Per evitare l’anarchia in classe dei video sui social pure la Lega ha scritto una proposta di legge, che vieta l’uso degli smartphone “anche per gli insegnanti”, si legge nel progetto, non ancora depositato, di Giorgia Latini (Lega). Inoltre secondo Latini “andrebbero introdotte delle sanzioni, dal sequestro temporaneo del telefono a percorsi rieducativi, come la pulizia delle aule”.
E in questo dibattito qual è la posizione del ministro dell’Istruzione? Per capirla bene riscriviamo tutte le parole dette sul tema da Marco Bussetti e riportate integralmente dal Messaggero, perché su altri giornali se ne legge solo una parte: “Penso che i telefonini non debbano esserci a scuola, ma se venissero utilizzati in una didattica innovativa, ben venga. Devono essere regolamentati anche con l’autonomia delle singole scuole e poi ho fiducia nei nostri studenti: di fronte a una proposta di questo tipo, sapranno accettarla”.
Quindi il ministro è favorevole al divieto, sottolinea subito che a decidere nel merito dovranno essere le scuole, nel pieno rispetto delle autonomie scolastiche, e ha anche aggiunto che i device in classe possono essere utilizzati in una didattica innovativa.
Questa manca nella maggioranza degli istituti scolastici in Italia.
Mancano le ore di educazione digitale e mancano professori digitali. Per questo ben vengano lezioni di digital education tenute da esperti del settore, da ambassador e personaggi pubblici sull’uso responsabile degli smartphone, da associazioni privacy e antibullismo per far comprendere agli studenti sia il valore dei dati personali sia i rischi connessi a Internet.
La proposta di Maria Stella Gelmini è completa anche sotto questo punto di vista, perché promuovere anche “l’attività di sensibilizzazione degli alunni su diritti e doveri connessi all’uso di Internet e degli altri strumenti digitali, nonché progetti per prevenire e contrastare il bullismo informatico”.
Smartphone in classe, ok della Francia alla legge che lo vieta fino a 15 anni
E all’estero come viene regolato il fenomeno degli smartphone in classe? Da settembre scorso gli studenti in Francia fino a 15 anni non possono più utilizzare in classe lo smartphone, né qualsiasi altro dispositivo connesso al web. Il divieto è entrato in vigore a livello nazionale in virtù della legge approvata, in via definitiva, dal Parlamento francese. L’uso di smartphone, tablet e smartwatch è consentito solo per usi pedagogici a seconda dei regolamenti interni degli istituti scolastici, che potranno creare una sorta di “deposito” di telefonini all’ingresso della scuola o autorizzare gli allievi a tenerli, spenti, nello zaino.
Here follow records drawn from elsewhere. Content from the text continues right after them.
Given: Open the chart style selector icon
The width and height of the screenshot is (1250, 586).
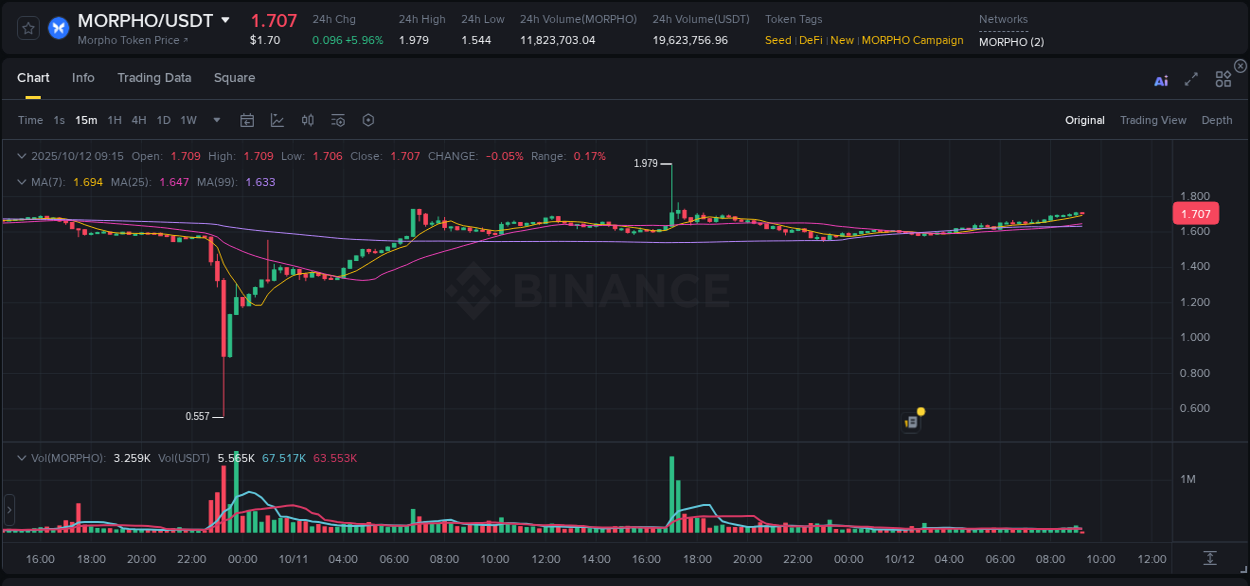Looking at the screenshot, I should (x=277, y=120).
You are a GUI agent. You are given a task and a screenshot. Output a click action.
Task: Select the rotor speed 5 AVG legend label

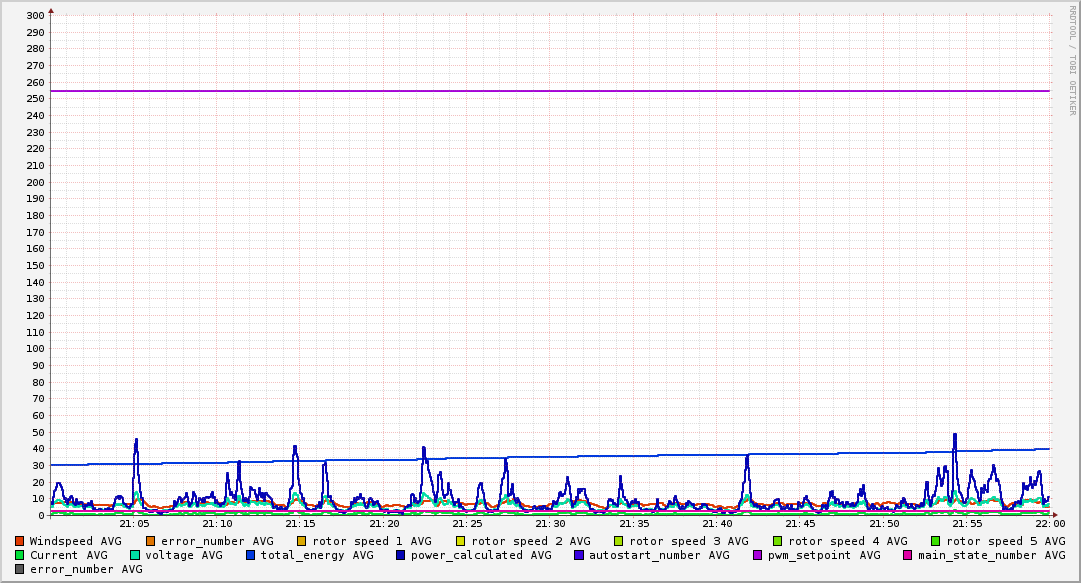click(x=1005, y=541)
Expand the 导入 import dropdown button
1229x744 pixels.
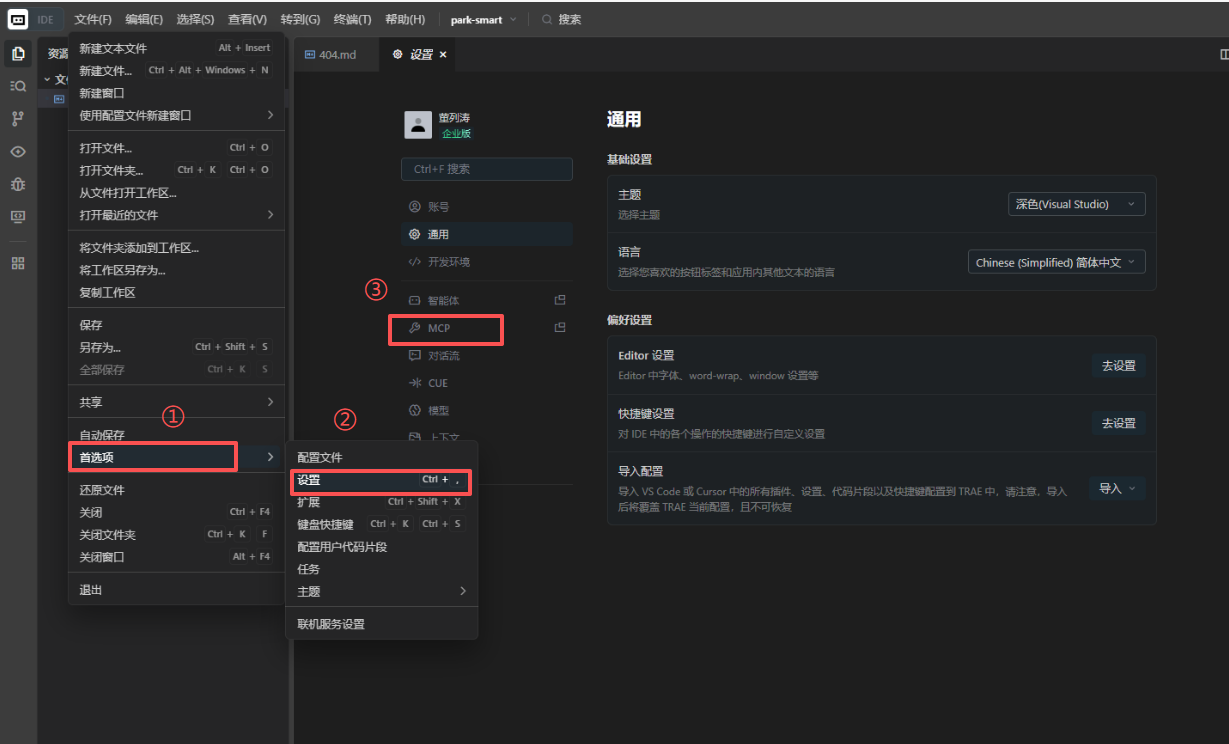click(x=1117, y=489)
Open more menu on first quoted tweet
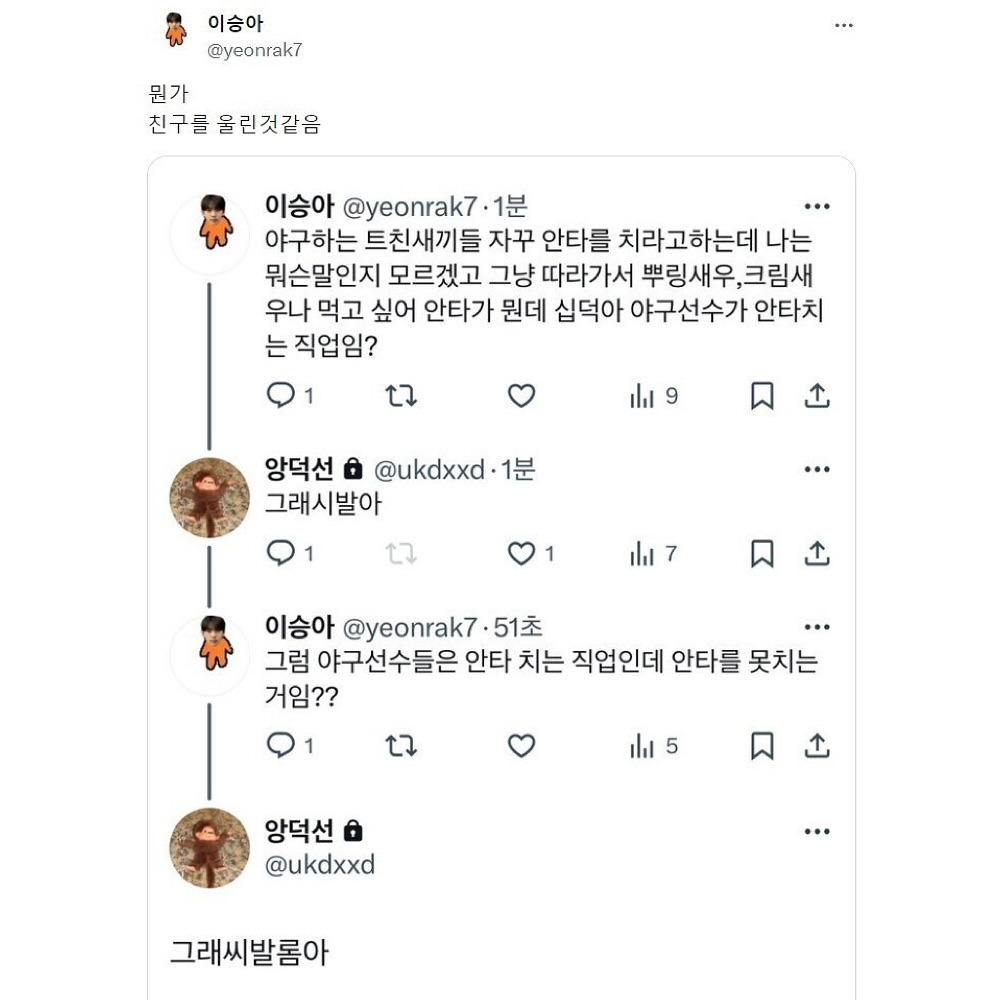Viewport: 1000px width, 1000px height. pyautogui.click(x=817, y=207)
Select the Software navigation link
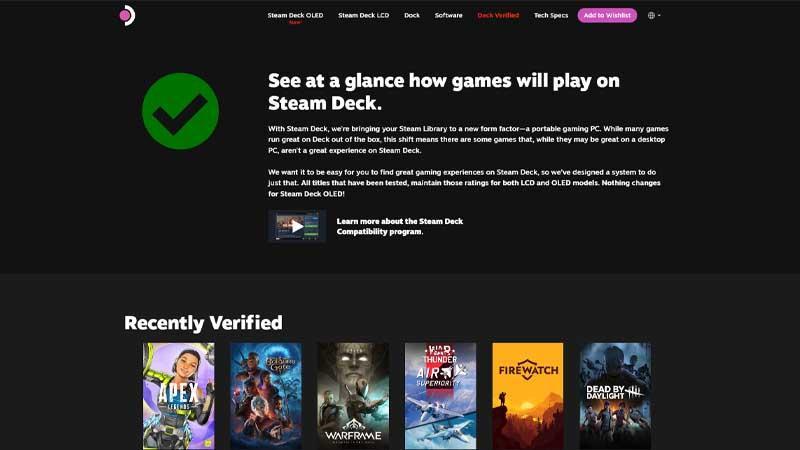The height and width of the screenshot is (450, 800). pyautogui.click(x=448, y=15)
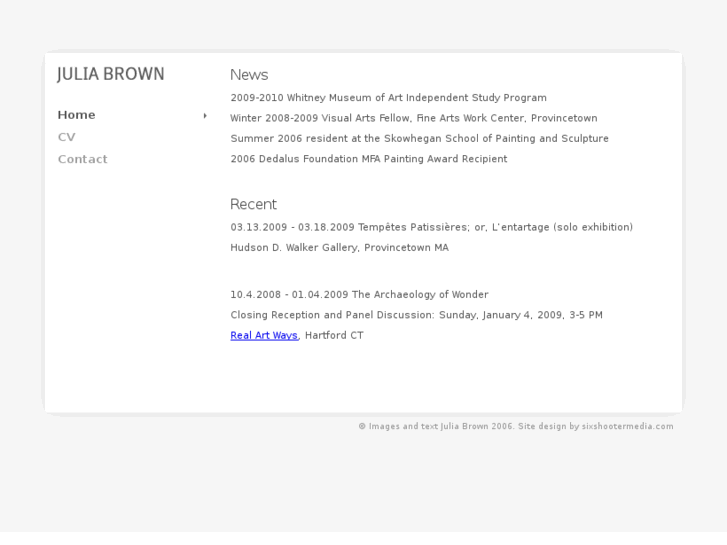
Task: Go to the Contact page
Action: tap(82, 159)
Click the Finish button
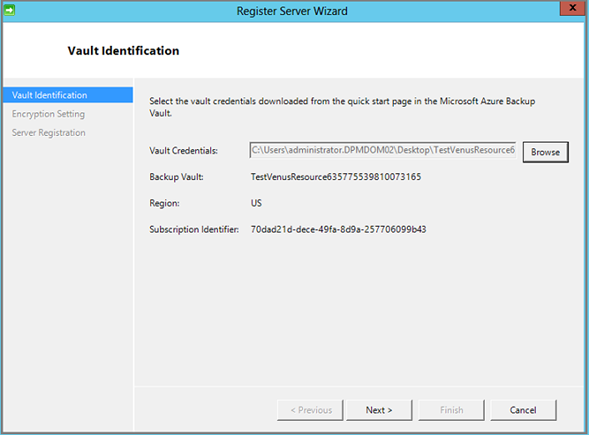Viewport: 589px width, 435px height. coord(451,410)
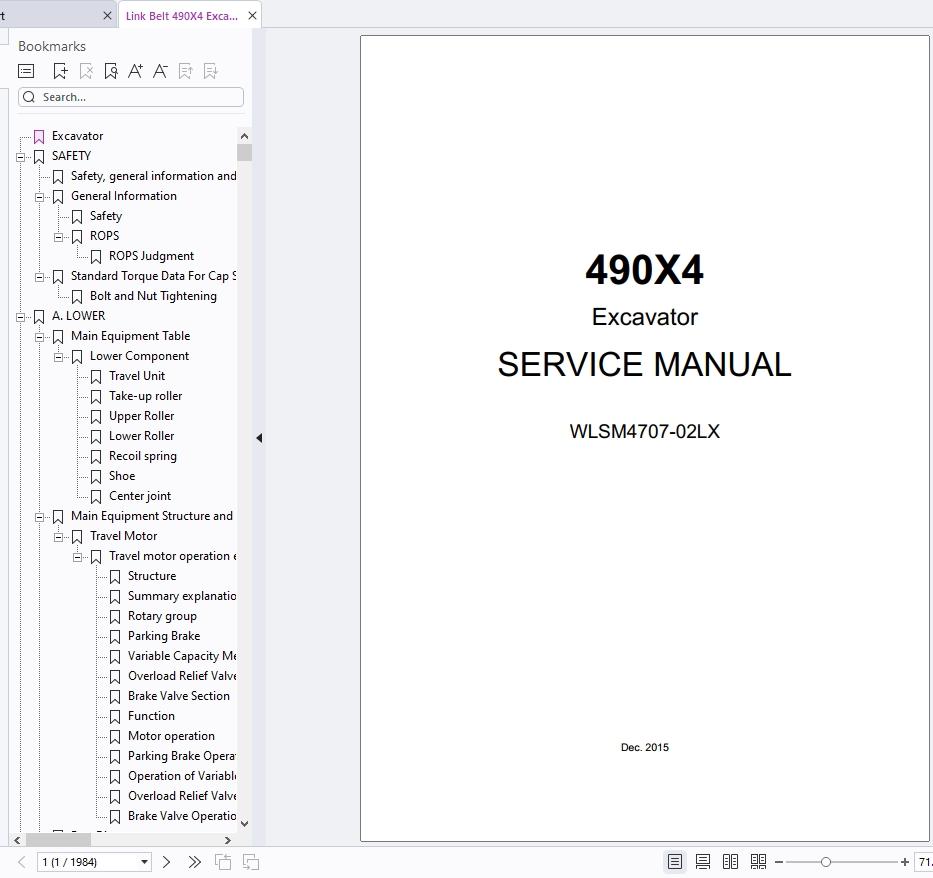Viewport: 933px width, 878px height.
Task: Click the add new bookmark icon
Action: [x=60, y=71]
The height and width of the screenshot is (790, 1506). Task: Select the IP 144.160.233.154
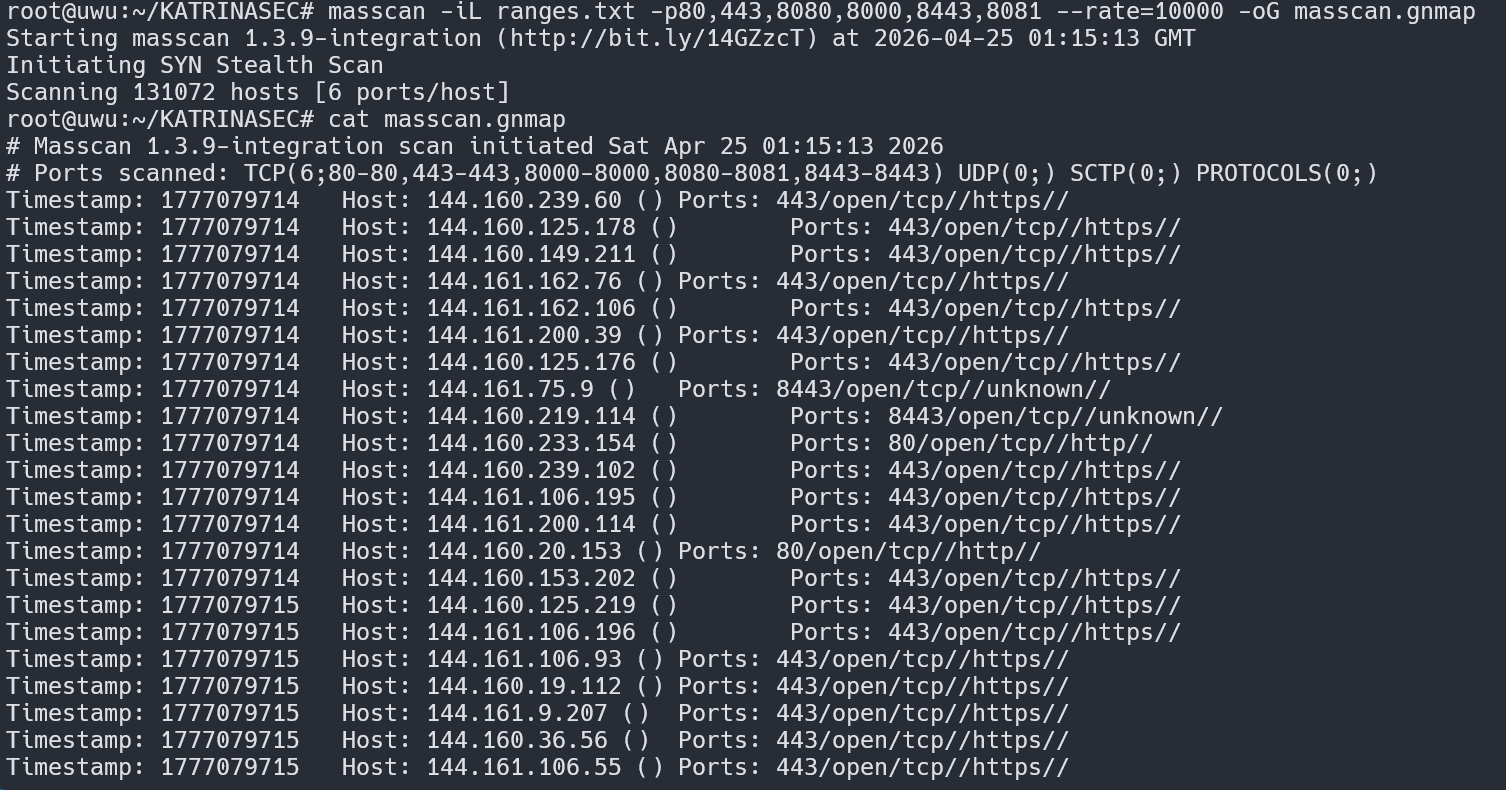tap(531, 443)
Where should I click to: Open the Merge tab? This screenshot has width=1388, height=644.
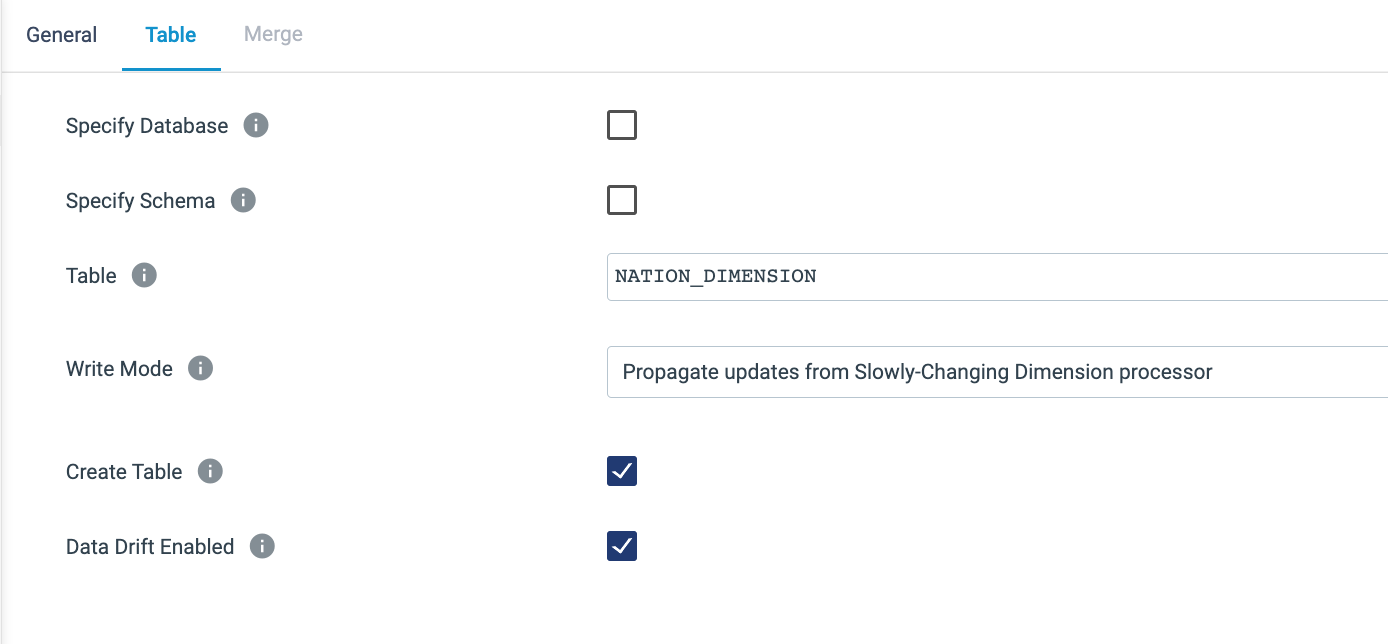click(272, 34)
Perché non replicare una legge simile anche in Italia?
Il caso della scuola nella Silicon Valley ‘Smartphone vietati in classe’. La corsa a iscrivere i figli
La scuola a Waldorf Peninsula, sulle colline di Los Altos, in California, è frequentata dai figli e nipoti dei dirigenti delle aziende hi-tech della Silicon Valley, che pagano fino a 33mila dollari per iscrivere i loro eredi in classi che hanno messo al bando computer, tablet e cellulari.
Chi progetta i device tecnologici non li vuole tra le mani dei figli anche in classe…
La campagna di Key4biz #NoSmartphoneAscuola
Key4biz promuove da tempo una campagna contro l’uso indiscriminato dello smartphone in classe #NosmartphoneAscuola, che resta di stringente attualità.